Sebagai contoh, saat menggunakan layanan "market place", pengusaha tidak perlu mencatat daftar pemesanan, juga terdapat data pelanggan yang sangat diperlukan saat melakukan inovasi produk/layanan sesuai kebutuhan konsumen.

Karena itu, pemerintah terus aktif mendorong UMKM di tanah air untuk mulai memanfaatkan fasilitas digital, terutama dalam upaya mendongkrak pemasaran.

Fiki menjelaskan, usaha mikro didorong masuk ke penggunaan media sosial dan aplikasi sederhana.

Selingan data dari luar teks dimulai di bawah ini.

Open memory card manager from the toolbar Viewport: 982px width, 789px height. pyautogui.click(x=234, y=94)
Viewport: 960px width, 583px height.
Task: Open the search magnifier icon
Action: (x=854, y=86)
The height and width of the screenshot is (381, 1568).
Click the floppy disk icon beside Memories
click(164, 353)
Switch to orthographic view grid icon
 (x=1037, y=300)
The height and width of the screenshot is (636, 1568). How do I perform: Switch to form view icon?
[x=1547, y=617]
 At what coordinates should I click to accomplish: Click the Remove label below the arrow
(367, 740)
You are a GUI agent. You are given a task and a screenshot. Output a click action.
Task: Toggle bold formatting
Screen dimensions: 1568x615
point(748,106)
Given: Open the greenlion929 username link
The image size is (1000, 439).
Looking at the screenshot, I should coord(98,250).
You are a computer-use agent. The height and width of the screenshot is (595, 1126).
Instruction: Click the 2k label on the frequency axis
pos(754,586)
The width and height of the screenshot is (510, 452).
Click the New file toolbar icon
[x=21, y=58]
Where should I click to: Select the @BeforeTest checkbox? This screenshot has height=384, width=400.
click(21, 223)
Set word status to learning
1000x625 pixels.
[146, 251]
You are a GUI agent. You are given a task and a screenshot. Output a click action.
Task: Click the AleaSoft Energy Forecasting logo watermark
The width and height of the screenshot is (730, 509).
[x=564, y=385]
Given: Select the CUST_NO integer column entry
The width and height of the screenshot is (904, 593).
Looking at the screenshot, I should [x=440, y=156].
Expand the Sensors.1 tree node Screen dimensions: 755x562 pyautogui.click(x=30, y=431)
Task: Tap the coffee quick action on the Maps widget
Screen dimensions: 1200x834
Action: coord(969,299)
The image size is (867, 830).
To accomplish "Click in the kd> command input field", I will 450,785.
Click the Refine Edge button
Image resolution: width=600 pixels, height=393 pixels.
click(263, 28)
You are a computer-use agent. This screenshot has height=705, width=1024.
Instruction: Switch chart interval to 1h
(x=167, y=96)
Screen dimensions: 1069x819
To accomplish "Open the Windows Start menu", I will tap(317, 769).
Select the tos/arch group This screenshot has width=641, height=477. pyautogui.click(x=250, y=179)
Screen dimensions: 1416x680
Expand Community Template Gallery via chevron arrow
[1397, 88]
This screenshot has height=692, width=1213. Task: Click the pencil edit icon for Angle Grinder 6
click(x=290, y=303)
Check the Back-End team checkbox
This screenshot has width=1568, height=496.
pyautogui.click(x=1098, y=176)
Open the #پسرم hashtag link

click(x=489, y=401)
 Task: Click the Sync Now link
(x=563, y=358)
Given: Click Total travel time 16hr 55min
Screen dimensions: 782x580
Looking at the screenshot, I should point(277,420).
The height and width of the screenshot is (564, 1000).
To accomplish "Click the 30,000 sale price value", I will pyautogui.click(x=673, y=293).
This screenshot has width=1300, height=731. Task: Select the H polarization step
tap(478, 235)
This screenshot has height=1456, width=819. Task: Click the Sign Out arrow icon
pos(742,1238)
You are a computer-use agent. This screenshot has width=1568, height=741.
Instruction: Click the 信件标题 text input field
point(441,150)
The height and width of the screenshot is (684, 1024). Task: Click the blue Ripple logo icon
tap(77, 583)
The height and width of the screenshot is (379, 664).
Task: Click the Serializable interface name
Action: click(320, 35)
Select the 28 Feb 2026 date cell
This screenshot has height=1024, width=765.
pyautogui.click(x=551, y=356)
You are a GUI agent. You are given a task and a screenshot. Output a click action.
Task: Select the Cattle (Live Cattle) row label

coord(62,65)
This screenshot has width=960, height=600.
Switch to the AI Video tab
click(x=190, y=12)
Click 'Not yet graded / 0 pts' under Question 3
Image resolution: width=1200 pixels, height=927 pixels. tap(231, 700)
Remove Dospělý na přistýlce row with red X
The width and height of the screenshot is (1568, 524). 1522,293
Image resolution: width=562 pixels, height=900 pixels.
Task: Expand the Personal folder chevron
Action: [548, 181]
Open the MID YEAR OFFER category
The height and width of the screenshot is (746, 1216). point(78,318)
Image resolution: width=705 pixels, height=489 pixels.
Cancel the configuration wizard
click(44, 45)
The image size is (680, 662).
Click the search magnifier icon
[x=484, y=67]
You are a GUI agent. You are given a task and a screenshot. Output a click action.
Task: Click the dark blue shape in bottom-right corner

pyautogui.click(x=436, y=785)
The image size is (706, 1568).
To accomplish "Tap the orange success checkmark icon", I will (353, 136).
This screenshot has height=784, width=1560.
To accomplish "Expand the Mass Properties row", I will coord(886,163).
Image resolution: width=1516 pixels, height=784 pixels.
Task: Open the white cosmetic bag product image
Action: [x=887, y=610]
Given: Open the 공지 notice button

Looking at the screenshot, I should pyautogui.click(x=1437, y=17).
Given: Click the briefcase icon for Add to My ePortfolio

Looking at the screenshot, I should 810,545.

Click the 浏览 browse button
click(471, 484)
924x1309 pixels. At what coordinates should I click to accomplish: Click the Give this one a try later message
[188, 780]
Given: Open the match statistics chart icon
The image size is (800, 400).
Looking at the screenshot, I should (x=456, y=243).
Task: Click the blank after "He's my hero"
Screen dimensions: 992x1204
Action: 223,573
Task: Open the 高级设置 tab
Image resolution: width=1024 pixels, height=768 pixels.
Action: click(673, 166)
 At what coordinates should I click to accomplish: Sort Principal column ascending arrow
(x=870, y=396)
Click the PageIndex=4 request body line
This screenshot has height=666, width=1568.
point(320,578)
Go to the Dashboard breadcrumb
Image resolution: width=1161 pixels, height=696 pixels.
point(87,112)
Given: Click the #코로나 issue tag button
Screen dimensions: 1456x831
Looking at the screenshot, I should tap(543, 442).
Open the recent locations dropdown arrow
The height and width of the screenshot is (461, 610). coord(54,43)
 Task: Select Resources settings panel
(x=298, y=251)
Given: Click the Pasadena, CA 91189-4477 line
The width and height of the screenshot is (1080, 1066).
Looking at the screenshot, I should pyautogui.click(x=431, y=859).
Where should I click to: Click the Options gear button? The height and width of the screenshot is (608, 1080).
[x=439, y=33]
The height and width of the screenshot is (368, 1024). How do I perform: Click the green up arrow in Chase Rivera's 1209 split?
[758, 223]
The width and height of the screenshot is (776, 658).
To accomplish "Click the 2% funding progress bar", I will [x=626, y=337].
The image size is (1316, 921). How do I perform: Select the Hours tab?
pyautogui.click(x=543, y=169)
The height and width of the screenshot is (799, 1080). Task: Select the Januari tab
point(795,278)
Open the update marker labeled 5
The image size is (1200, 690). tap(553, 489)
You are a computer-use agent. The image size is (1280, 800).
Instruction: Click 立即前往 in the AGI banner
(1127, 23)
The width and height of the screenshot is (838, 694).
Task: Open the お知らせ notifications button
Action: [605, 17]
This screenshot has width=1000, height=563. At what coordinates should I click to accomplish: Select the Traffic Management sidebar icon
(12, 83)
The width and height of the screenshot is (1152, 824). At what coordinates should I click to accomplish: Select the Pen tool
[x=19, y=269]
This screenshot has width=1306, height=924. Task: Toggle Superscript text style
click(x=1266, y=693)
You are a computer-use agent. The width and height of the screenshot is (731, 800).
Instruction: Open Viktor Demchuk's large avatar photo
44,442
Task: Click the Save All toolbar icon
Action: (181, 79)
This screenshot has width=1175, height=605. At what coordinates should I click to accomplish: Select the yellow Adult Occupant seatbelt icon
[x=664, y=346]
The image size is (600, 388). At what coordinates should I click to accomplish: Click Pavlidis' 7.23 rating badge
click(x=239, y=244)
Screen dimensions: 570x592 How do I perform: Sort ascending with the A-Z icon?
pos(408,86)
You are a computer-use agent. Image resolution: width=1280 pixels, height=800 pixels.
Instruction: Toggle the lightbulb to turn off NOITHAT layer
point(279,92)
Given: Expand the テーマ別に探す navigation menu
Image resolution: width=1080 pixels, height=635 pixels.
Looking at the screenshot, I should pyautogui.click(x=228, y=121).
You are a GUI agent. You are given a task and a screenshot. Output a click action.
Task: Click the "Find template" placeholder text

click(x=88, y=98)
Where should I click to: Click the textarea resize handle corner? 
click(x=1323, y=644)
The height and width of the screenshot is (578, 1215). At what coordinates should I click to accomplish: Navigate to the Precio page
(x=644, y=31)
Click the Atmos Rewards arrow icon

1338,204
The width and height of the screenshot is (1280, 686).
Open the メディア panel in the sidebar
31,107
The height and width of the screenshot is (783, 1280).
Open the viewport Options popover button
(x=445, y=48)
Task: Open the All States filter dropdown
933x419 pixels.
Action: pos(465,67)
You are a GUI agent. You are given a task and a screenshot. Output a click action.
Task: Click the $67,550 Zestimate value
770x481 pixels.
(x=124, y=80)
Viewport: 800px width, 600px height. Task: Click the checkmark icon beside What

Misalnya, pedagang pasar basah menerima pesanan melalui panggilan video, kemudian melakukan pengiriman melalui transportasi daring.

Usaha kecil diharapkan dapat terjun ke "market place" homogen atau lokal, sedangkan usaha menengah didorong masuk ke "e-commerce" yang lebih besar atau berskala nasional.

Menurut Fiki, dengan masuknya pelaku UMKM ke dalam pasar digital maka pemerintah memberi kesempatan bagi mereka untuk masuk rantai pasok industri dan BUMN.

Baca juga: KemenkopUKM targetkan 1,5 juta orang terima BPUM hingga akhir Juli
Perajin menyelesaikan pembuatan sepatu di kawasan Setiabudi, Jakarta, Jumat (23/10/2020). ANTARA FOTO/Rivan Awal Lingga/wsj.
Peluang
Sementara itu, pelaku usaha industri kreatif, Christine Laifa selaku pendiri The Finery Report mengatakan, di masa pandemi ini peluang akan tetap ada dan tidak ada batas untuk berinovasi.

Menurut Christine, pelaku dituntut kreatif secara bisnis. Kreatif itu artinya mampu memecahkan masalah, bisa menemukan solusi dan paham yang dibutuhkan orang.

Christine mencontohkan inovasi bisnis Kopi Tuku yang mengeluarkan botol literan sehingga pelanggan tetap bisa menikmati kopi walaupun tanpa keluar rumah.

Pelaku usaha harus lincah (agile), adaptif, inovatif dalam menghadapi hal-hal yang menjadi tantangan abadi pelaku usaha.

Kendati demikian, Andanu menyebutkan bahwa situasi sulit seperti pandemi bahkan bisa dianggap sebagai berkah bagi pelaku usaha karena mendorong efek "kepepet" yang justru memunculkan ide-ide baru dan menyadarkan pengusaha akan aset yang patut disyukuri, seperti pelanggan yang sangat loyal.

Agregasi, sinergi, kolaborasi dan semangat gotong royong yang khas bangsa Indonesia juga disebut sebagai unsur penting dalam membangun iklim usaha sehat bagi UMKM.

Namun di atas itu, Andanu menggarisbawahi kata kunci yang dipandang krusial untuk mendukung UMKM, yakni harus mampu bangkit, mandiri dan bisa naik kelas di masa pandemi. Yaitu, harapan yang tidak terputus serta sikap optimis.

Dengan selalu berpola pikir optimis dan menyimpan harapan, maka setiap permasalahan, bahkan pandemi pun akan dapat dikalahkan.